Un flusso da fermare quanto prima, anche con operazioni come quella di ieri, nome in codice “Palmyra”, progettata per rendere inoffensiva una cellula terroristica che sarebbe stata il fulcro delle attività di proselitismo fra giovani rifugiati e ragazzi con passaporto di Vienna, nati però in famiglie di immigrati. Ragazzi attratti dall’Islam radicale, da inviare in prima linea a rimpolpare le fila dei guerriglieri che combattono nella «guerra civile siriana», si è limitata a suggerire la magistratura austriaca. Magistratura che ha mantenuto il più stretto riserbo su altri dettagli «per ragioni strategiche», dato che non tutti i ricercati sono finiti in cella. Un riserbo che è stato però incrinato dai racconti dei media austriaci, che ieri in mattinata hanno iniziato a pubblicare foto dell’azione anti-jihadisti e indicato, come poi confermato anche dalla Tv pubblica di Vienna, che fra gli arrestati c’erano anche due bosniaci.
E che l’obiettivo numero uno degli agenti era un serbo del Sangiaccato, un «predicatore» e «reclutatore, attivo anche in Svizzera e in Germania», tal Mirsad O, leader del gruppo jihadista. Lettera “O” dietro la quale si cela il cognome Omerovic, ben conosciuto nei Balcani, in particolare in Bosnia. La mente del gruppo terroristico colpito ieri in Austria si chiama infatti Mirsad Omerovic, 33 anni, nome di battaglia “Ebu Tejma”, originario della cittadina serba di Tutin, fra i massimi esponenti del movimento salafita “La vera religione”. Ma l’arrestato è stato in passato molto attivo in particolare nel villaggio bosniaco di Gornja Maoca, enclave controllata da wahabiti e regolata dalla sharia, a un tiro di schioppo da Brcko.

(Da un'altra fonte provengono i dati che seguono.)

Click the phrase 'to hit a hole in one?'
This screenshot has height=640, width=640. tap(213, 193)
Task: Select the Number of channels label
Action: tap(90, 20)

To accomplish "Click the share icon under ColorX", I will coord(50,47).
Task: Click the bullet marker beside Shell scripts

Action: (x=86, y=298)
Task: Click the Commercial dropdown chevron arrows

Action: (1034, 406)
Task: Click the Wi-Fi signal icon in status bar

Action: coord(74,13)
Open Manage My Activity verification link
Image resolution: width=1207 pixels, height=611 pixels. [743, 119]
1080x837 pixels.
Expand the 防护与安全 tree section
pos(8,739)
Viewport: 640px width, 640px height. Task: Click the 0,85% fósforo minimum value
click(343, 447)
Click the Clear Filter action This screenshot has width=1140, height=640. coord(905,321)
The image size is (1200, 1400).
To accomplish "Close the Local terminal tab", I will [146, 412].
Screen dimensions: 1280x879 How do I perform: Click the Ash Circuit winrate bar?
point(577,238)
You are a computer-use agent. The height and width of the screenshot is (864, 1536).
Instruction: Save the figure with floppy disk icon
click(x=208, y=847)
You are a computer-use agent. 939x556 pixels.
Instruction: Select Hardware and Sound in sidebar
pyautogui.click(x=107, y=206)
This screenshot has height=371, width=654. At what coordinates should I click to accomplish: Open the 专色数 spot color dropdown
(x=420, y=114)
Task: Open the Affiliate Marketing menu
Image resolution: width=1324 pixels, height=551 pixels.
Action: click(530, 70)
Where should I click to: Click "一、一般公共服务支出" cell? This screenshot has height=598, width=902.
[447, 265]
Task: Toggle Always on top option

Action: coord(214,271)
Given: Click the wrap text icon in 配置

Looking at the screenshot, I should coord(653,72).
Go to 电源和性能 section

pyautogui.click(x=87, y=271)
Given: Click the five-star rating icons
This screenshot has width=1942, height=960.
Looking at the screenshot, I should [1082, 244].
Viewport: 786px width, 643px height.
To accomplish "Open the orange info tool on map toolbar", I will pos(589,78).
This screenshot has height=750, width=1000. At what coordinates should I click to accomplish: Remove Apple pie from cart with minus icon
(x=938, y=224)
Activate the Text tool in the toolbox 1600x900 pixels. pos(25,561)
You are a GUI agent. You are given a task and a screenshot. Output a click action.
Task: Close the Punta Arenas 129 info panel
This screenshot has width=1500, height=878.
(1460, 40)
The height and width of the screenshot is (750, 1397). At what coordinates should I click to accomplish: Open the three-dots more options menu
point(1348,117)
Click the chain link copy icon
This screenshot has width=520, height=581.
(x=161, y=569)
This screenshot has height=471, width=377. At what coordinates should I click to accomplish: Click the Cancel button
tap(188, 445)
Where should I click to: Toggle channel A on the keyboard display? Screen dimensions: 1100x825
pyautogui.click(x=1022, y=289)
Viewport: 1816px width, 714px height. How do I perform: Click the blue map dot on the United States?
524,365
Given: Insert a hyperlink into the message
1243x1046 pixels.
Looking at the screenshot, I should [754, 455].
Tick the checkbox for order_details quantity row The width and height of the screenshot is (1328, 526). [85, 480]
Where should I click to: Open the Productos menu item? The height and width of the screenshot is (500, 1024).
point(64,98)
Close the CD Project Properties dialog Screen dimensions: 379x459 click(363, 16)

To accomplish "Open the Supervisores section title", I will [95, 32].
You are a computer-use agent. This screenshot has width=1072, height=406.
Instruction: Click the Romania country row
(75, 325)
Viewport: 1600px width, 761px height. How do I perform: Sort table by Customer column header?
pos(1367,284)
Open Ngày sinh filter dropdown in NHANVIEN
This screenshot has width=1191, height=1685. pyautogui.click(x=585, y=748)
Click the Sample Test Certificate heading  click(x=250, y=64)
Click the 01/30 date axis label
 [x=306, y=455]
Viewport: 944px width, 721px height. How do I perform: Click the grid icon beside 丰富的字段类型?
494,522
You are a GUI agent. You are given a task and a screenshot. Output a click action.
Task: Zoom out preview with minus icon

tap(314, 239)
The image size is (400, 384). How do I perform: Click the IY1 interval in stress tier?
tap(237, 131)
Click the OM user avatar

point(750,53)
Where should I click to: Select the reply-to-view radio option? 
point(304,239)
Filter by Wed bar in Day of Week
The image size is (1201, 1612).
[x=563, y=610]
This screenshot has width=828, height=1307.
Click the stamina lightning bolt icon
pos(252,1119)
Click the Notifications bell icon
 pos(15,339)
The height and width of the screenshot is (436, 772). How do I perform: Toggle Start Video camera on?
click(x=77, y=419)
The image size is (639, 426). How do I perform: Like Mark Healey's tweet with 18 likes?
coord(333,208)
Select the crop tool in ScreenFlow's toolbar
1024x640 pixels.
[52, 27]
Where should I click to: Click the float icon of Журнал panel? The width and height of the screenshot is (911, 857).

Omerovic che è stato anche collegato alla triste storia delle due minorenni austriache di origine bosniaca, Samra Kesinovic e Sabina Selimovic. Sarebbe stato proprio lui, il giovane predicatore balcanico, a convincerle ad abbandonare le famiglie ad aprile per andare a combattere o a sposare guerriglieri dello Stato Islamico in Siria.
Omerovic ha operato infatti negli ultimi mesi soprattutto nella capitale austriaca, in particolare nelle moschee Altun-Alem e Masjid al-Iman, entrambe considerate come centri di reclutamento ed è stato indicato persino come il referente a Vienna del califfo al-Baghdadi.
La mente del gruppo, ha rivelato il Kronen Zeitung, sarebbe stato sul punto di partire verso la Siria, seguendo ormai la collaudata rotta Austria-Bosnia-Siria. L’“Operazione Palmyra” ne ha evitato la fuga, minando al contempo le fondamenta della “Bosnien-Connection”, come l’ha definita il quotidiano Die Presse, ossia di una «rete del terrorismo islamico» con ramificazioni in Austria e nei Balcani. Operazione che è «un duro colpo agli jihadisti» ed è la più estesa finora «organizzata in Austria», ha detto il ministro degli Interni Johanna Mikl-Leitner.